Saved data entries
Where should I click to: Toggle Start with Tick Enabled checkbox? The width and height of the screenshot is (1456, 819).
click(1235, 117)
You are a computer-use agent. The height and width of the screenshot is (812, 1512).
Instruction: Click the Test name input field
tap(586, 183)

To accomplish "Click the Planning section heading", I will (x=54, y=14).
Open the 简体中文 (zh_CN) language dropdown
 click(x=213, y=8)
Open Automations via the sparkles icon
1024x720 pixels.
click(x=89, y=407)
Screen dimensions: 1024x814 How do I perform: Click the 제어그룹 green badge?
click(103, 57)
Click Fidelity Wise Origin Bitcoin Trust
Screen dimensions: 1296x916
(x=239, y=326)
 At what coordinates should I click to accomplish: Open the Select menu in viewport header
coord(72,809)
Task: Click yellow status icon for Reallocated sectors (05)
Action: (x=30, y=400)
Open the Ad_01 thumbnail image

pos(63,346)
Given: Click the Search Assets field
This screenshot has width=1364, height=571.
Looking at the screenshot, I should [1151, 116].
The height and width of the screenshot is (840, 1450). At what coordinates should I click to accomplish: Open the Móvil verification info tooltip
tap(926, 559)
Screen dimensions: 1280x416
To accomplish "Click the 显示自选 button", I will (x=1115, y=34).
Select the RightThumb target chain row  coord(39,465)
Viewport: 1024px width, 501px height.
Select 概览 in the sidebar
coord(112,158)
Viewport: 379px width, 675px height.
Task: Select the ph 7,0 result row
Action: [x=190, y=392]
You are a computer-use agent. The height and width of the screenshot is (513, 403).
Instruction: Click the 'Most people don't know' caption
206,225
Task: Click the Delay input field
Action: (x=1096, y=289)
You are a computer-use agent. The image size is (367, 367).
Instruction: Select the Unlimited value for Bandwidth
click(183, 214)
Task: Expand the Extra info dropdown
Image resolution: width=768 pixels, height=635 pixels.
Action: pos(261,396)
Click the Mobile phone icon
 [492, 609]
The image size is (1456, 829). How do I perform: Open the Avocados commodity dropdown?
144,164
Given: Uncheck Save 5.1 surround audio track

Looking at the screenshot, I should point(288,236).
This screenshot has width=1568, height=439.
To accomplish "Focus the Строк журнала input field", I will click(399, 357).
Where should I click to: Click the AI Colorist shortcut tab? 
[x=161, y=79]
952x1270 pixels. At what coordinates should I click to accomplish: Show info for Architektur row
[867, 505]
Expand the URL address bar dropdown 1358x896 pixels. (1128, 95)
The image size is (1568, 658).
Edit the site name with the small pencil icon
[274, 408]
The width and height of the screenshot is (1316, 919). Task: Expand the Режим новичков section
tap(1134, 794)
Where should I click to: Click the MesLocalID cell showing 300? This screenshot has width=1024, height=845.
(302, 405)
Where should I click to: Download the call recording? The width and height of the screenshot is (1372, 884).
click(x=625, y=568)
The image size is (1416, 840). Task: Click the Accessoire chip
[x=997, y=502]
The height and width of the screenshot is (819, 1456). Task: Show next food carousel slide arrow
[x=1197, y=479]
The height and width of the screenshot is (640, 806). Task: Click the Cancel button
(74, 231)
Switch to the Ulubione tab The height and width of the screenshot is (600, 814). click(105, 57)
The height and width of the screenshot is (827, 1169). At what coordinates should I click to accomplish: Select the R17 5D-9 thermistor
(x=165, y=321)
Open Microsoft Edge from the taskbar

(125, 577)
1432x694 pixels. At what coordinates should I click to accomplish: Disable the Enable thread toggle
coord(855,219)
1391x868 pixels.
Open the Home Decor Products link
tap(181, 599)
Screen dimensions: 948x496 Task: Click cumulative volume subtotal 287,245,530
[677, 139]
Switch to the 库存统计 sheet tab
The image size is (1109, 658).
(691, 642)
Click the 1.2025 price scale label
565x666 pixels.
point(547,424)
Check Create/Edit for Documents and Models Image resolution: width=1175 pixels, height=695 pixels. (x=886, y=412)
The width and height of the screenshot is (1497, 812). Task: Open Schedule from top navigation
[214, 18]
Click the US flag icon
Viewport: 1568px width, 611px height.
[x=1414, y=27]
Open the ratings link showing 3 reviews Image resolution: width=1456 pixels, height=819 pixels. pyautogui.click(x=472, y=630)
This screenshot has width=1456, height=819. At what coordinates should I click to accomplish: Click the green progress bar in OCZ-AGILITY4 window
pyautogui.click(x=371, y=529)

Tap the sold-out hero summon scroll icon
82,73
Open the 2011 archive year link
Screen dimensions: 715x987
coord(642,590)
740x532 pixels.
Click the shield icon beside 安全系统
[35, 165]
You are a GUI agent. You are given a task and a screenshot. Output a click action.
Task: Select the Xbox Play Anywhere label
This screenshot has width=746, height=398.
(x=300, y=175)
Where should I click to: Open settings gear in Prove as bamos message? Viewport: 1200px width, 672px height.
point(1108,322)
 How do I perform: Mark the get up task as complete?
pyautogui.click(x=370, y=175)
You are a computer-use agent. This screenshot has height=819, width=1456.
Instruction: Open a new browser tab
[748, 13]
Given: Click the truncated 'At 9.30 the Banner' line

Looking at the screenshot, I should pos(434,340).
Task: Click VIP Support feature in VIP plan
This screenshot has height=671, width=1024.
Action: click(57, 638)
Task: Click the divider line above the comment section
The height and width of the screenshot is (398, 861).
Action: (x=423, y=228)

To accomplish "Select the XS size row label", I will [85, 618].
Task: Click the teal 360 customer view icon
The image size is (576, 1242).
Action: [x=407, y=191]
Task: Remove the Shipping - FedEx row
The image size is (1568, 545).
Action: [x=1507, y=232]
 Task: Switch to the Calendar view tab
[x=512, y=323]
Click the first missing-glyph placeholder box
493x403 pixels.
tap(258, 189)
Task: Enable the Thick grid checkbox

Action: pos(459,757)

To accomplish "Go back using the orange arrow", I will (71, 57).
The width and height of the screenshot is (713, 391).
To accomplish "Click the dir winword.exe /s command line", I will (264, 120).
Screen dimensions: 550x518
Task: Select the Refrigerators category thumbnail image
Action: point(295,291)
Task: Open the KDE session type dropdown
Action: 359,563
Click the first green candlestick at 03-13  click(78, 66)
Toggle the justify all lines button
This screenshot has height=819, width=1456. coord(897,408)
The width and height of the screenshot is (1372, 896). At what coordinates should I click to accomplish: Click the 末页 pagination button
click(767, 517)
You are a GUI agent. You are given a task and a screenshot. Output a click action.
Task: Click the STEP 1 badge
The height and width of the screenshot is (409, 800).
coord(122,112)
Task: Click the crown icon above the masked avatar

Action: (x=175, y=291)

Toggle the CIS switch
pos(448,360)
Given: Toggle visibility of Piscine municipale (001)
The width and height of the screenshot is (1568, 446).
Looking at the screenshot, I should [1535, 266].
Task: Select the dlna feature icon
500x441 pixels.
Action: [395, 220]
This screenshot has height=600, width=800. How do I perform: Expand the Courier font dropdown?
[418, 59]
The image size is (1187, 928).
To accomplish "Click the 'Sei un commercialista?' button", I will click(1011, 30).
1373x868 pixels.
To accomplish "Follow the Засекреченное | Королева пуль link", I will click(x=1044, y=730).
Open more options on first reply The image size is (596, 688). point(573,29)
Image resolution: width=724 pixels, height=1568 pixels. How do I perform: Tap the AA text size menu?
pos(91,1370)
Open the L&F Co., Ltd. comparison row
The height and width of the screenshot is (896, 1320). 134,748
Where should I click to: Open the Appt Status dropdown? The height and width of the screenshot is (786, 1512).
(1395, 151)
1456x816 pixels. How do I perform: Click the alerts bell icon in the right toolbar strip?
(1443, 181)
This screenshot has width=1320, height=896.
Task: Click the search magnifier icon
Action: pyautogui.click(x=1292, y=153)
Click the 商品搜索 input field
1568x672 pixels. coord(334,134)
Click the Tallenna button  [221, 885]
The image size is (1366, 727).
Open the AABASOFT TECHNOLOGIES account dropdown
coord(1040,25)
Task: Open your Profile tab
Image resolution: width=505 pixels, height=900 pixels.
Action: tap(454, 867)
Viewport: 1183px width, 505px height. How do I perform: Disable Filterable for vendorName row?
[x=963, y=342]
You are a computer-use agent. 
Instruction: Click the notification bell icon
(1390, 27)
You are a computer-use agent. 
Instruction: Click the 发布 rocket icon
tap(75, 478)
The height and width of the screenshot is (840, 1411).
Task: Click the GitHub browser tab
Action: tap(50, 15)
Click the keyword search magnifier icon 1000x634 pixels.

• _THE REQUEST_:
Extract every line of the data above that contains the string "info", where uppercase and lowercase letters must match. Copy each of those lines in full.

• _SOLUTION TO THIS EXERCISE_:
The height and width of the screenshot is (840, 1450). At what coordinates should I click to accomplish: Open the Móvil verification info tooltip
Task: Expand the Extra info dropdown
952x1270 pixels. At what coordinates should I click to accomplish: Show info for Architektur row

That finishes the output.